The law is as much concerned with subcontracts as it is with prime contracts, requiring agencies to require prime contractors to “make good faith efforts to solicit” certified MWBEs in their selection of subcontractors, 31 requiring prime contractors to provide “utilization plans” indicating the measures to be used to include MWBEs as subcontractors and allowing disqualification for failure to implement an adequate utilization plan, 32 and providing for waivers of MWBE obligations when “there is not reasonable availability” of MWBEs for the project. 33 For each requirement, significant due process and administrative hearing protections are identified for prime contractors.  Contracting agencies are required to monitor their contracts to ensure compliance, to provide bidders with the list of certified MWBEs and regulations, and to report activities to the Division. 34

The Division may also assist MWBEs by providing technical assistance, information on resources available, and facilitating access to federal resources. 35  In 2006, Article 15-A was amended to create a MWBE Statewide Advocate act as a liaison for MWBEs to assist them in obtaining technical, managerial, financial and other business assistance and to assist certified businesses and applicants in the certification process.  The Advocate also investigates complaints by MWBEs concerning certification delays and violations by state agencies. 36 

Unlike other states discussed later, New York does not currently use set-asides or goals.  That is, it does not predetermine any particular number of contracts, proportion of total state contracting dollars, or types of contracts that should go to certified MWBEs.  The only specification of how much money or how many contracts are to go to such firms is found in the instruction that MWBEs receive a "fair share" of state contracts. 37 As a result, it appears difficult to identify what constitutes full compliance with the law.  In default of rigid numerical guidelines or benchmarks, procedural compliance appears to have taken on an especially important role. 38 However, recent proposed regulations, discussed below, would add numerical goals for MWBE contracting.

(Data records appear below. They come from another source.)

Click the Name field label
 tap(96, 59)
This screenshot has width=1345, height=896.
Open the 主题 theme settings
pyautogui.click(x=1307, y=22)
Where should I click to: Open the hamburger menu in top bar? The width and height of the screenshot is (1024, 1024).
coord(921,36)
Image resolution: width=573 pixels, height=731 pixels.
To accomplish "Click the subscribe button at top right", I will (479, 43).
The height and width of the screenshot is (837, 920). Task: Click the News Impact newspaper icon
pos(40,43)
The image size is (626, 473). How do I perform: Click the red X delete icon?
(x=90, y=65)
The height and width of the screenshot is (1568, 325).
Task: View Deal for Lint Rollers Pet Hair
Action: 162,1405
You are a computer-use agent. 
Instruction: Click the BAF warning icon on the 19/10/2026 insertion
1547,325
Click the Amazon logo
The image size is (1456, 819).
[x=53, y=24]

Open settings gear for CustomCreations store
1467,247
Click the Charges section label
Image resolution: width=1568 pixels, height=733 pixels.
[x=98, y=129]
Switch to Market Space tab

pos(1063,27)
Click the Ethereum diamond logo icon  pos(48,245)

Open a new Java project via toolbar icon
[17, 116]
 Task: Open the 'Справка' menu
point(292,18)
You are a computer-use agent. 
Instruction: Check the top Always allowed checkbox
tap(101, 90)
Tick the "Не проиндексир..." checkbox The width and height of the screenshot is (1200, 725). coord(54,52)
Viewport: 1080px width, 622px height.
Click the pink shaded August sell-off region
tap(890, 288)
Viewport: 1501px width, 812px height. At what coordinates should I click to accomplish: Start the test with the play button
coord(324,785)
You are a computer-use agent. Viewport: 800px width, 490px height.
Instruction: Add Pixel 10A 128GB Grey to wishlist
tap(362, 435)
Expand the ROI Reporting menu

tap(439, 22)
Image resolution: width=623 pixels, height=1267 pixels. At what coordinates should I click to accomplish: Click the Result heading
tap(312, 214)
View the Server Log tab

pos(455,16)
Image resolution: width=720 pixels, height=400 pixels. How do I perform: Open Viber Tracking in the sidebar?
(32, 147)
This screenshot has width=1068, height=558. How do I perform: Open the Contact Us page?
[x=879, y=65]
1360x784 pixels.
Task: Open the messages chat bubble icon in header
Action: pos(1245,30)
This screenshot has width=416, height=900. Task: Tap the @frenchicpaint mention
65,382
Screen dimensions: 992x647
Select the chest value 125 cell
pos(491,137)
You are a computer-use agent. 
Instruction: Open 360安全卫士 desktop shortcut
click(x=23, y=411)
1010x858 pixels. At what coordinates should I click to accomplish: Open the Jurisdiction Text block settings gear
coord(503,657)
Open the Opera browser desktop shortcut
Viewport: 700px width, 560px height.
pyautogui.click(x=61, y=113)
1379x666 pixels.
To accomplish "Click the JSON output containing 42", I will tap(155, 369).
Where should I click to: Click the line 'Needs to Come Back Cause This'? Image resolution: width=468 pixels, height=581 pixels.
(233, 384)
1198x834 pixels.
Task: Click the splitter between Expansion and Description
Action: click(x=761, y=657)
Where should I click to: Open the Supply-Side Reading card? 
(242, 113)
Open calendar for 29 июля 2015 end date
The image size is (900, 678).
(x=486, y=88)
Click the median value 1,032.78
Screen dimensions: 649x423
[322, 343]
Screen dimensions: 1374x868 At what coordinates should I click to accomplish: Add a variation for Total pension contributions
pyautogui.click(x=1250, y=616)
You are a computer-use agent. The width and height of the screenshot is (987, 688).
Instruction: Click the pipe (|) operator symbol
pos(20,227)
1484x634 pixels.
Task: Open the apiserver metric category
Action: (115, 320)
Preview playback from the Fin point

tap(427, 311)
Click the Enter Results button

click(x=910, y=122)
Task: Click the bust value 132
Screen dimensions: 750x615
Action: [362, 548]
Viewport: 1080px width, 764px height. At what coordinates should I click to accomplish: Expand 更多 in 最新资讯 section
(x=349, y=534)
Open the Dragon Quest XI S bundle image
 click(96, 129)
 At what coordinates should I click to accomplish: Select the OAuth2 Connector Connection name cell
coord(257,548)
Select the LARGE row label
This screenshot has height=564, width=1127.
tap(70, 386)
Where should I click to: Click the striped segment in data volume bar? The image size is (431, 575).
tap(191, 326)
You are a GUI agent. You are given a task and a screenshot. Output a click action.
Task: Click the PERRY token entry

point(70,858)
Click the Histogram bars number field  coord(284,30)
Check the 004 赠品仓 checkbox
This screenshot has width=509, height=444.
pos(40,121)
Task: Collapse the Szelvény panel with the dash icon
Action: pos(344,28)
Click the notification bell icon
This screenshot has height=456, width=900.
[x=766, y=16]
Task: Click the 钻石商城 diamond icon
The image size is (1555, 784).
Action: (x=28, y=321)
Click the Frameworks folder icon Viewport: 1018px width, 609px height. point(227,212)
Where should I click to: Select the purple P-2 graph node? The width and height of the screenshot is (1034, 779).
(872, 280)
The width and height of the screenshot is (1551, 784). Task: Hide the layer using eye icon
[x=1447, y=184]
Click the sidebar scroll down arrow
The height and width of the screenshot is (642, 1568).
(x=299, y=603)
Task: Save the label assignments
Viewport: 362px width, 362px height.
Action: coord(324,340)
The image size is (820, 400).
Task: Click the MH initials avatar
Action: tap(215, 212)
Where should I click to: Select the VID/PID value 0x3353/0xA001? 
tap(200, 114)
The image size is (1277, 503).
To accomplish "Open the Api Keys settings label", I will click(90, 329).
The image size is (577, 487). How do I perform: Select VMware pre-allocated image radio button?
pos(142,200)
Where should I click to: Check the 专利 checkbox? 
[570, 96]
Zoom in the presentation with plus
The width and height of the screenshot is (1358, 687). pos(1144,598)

Program Administration.   The MWBE program has several gaps, even for covered businesses.  Until recently, MWBE participation in small contracts was not even subject to reporting. 39  In addition, the DMWBD permits agencies to develop an "Exclusion List” of classes of goods or services for which the agency concludes there are no procurement opportunities for MWBEs. 40  Goods and services on the exclusion list may be excluded from the agency’s annual MWBE Goal Plan.  The statutory basis for this list, if any, is unclear.  But its implications are considerable.  Because individual line agencies are responsible, subject to DMWBD approval, for creating and updating the list(s), the potential exists for the exclusion lists used by different agencies to vary, based on their differing levels of industry knowledge, even with respect to the same goods or services. Finally, providing for such a list undermines the underlying premise of the MWBE program, namely that MWBEs are capable of participating in all contracting areas and should be represented in all areas.  Creating an Exclusion List institutionalizes a point-in-time circumstance in which no MWBE exists for a category of goods or services, excusing contractors from seeking out MWBEs, and thus making it more difficult for an MWBE to enter the arena.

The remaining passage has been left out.